The paper tackles the problem of unifying goal-conditioned reinforcement learning (GCRL) and mutual information-based RL into a single framework called variational GCRL (VGCRL), interpreting variational empowerment as representation learning for goal reaching, and demonstrates this through derivations and experiments that include new variants, adaptations of techniques like hindsight experience replay, and a novel evaluation metric.

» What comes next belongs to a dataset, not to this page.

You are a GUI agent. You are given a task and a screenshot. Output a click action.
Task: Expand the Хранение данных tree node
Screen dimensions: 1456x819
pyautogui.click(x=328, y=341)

Learning to reach goal states and learning diverse skills through mutual information (MI) maximization have been proposed as principled frameworks for self-supervised reinforcement learning, allowing agents to acquire broadly applicable multitask policies with minimal reward engineering. Starting from a simple observation that the standard goal-conditioned RL (GCRL) is encapsulated by the optimization objective of variational empowerment, we discuss how GCRL and MI-based RL can be generalized into a single family of methods, which we name variational GCRL (VGCRL), interpreting variational MI maximization, or variational empowerment, as representation learning methods that acquire functionally-aware state representations for goal reaching. This novel perspective allows us to: (1) derive simple but unexplored variants of GCRL to study how adding small representation capacity can already expand its capabilities; (2) investigate how discriminator function capacity and smoothness determine the quality of discovered skills, or latent goals, through modifying latent dimensionality and applying spectral normalization; (3) adapt techniques such as hindsight experience replay (HER) from GCRL to MI-based RL; and lastly, (4) propose a novel evaluation metric, named latent goal reaching (LGR), for comparing empowerment algorithms with different choices of latent dimensionality and discriminator parameterization. Through principled mathematical derivations and careful experimental studies, our work lays a novel foundation from which to evaluate, analyze, and develop representation learning techniques in goal-based RL.